— Start —
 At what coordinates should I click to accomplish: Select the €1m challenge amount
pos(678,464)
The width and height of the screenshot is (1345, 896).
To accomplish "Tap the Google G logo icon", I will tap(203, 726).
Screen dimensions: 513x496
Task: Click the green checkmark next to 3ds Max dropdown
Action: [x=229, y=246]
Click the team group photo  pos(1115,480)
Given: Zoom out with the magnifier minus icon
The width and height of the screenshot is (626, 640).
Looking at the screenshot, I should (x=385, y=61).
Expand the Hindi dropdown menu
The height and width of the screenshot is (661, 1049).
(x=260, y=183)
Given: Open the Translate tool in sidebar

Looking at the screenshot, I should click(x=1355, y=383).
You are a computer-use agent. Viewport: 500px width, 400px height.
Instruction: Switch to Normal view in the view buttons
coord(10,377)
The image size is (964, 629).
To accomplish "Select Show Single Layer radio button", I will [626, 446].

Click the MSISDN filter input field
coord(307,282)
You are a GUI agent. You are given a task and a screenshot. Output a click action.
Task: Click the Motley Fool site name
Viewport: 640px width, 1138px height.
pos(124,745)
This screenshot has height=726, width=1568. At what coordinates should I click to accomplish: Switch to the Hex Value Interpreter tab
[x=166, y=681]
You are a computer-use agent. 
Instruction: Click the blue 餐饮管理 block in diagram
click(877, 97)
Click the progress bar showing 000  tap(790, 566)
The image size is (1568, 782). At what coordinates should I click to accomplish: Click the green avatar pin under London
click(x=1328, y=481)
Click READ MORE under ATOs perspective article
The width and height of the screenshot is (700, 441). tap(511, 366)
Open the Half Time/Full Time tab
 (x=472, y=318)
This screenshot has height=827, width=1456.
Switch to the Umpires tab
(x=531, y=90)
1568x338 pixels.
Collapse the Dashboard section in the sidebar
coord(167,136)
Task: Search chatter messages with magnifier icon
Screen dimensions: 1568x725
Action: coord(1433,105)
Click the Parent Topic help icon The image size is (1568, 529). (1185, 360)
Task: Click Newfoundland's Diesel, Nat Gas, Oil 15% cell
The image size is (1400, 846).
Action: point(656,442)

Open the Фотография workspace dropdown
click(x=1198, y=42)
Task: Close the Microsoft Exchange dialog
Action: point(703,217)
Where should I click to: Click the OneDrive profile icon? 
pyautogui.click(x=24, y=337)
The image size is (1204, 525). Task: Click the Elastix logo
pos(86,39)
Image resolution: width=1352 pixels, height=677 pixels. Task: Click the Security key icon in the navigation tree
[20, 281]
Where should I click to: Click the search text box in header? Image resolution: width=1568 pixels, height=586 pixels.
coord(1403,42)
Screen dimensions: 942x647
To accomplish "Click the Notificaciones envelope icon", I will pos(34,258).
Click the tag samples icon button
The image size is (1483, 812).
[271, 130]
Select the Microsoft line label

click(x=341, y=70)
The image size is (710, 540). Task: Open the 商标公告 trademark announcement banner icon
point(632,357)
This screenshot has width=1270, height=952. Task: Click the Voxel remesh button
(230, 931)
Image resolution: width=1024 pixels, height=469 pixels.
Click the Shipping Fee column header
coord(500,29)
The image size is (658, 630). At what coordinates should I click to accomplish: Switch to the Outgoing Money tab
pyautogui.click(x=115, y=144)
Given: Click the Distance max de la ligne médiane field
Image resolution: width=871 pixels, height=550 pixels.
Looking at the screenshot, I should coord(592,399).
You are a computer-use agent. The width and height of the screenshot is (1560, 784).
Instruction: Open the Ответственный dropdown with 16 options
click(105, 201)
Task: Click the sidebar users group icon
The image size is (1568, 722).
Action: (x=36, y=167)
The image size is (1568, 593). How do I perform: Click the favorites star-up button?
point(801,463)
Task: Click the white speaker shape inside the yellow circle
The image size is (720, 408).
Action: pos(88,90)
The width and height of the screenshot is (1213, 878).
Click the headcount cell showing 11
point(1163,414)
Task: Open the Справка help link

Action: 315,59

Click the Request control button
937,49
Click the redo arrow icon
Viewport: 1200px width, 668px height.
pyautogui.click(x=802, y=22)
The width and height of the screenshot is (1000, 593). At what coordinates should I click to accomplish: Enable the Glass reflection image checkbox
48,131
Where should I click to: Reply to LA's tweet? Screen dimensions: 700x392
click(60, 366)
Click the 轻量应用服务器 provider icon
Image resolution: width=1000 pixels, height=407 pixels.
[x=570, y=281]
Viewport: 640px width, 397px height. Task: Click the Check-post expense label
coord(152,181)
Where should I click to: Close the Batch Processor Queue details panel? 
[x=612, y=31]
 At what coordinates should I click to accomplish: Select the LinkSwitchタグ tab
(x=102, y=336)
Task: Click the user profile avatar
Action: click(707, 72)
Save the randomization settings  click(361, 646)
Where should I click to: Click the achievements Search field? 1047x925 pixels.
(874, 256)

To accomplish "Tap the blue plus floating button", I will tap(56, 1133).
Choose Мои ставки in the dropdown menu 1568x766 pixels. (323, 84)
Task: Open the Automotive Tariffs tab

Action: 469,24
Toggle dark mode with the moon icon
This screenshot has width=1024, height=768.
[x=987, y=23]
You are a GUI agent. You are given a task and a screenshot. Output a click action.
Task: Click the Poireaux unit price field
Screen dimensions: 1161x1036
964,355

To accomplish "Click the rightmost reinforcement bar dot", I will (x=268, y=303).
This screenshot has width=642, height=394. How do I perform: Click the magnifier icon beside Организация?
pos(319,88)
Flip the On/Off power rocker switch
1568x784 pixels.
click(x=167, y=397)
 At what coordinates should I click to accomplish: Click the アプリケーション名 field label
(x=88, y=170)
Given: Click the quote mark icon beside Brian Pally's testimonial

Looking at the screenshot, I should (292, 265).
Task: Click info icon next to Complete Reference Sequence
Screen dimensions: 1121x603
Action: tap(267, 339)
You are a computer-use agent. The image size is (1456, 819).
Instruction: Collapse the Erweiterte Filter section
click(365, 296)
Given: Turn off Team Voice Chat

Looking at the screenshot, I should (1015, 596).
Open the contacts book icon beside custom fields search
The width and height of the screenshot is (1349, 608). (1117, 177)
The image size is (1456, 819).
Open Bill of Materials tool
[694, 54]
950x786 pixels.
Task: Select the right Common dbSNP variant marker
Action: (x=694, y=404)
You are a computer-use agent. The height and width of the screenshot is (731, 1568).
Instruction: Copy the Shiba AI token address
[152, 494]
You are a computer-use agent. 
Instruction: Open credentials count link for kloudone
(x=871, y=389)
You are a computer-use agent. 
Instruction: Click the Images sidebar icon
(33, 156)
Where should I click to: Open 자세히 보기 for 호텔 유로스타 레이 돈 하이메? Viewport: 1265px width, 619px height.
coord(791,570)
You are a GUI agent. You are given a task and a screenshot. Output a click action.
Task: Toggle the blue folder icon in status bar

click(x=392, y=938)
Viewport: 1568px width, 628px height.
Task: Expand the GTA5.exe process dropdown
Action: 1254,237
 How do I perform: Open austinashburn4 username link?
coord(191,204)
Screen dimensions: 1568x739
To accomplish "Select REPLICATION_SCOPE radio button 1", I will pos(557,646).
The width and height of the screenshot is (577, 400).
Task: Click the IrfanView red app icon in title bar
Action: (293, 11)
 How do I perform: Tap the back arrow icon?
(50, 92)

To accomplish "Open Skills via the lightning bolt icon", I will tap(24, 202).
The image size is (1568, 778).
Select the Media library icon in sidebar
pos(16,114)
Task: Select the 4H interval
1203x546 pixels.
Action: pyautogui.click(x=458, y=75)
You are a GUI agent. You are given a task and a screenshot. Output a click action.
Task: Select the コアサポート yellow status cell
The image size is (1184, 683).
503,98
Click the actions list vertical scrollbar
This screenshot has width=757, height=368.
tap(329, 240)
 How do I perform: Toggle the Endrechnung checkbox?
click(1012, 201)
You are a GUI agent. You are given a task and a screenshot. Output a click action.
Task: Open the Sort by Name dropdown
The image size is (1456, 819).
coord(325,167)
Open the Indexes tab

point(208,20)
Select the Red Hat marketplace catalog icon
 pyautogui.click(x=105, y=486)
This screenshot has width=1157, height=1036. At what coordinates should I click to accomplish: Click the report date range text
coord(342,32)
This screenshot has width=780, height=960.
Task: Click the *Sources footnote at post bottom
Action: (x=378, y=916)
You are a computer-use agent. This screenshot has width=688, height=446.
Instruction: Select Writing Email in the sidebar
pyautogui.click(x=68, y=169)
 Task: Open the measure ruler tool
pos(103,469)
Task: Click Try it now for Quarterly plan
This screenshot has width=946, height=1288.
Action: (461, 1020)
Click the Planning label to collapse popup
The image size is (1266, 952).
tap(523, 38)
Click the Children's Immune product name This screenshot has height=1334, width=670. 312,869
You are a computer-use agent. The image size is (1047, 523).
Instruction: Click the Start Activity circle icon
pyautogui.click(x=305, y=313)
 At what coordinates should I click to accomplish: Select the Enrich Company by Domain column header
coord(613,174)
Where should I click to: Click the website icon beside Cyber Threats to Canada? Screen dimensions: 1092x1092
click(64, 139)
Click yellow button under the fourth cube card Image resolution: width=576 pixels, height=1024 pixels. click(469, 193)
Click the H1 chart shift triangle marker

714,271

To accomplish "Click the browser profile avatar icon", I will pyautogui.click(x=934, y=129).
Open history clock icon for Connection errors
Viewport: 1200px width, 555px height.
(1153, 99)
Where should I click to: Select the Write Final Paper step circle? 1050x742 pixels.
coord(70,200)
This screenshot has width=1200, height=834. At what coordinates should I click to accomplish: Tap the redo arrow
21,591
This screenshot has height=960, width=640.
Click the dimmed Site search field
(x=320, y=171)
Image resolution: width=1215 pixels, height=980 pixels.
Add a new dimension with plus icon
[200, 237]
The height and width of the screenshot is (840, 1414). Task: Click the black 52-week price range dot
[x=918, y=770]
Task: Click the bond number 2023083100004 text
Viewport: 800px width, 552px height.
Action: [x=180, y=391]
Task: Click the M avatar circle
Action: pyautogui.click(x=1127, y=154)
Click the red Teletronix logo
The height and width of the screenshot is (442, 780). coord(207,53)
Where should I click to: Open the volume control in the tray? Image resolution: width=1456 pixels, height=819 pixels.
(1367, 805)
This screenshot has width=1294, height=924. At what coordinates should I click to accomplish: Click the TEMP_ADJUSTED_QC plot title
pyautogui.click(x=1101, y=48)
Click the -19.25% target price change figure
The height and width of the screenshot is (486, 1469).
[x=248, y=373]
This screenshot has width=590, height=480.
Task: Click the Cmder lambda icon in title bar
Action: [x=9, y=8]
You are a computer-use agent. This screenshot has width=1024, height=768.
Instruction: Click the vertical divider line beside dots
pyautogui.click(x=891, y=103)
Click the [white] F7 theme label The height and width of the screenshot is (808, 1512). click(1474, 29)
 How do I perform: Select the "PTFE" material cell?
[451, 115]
— End —
PROBLEM DESCRIPTION ->
How many lines in the data above contain the string "next"? Letter case matters, and the answer should be only the number.

RESPONSE ->
2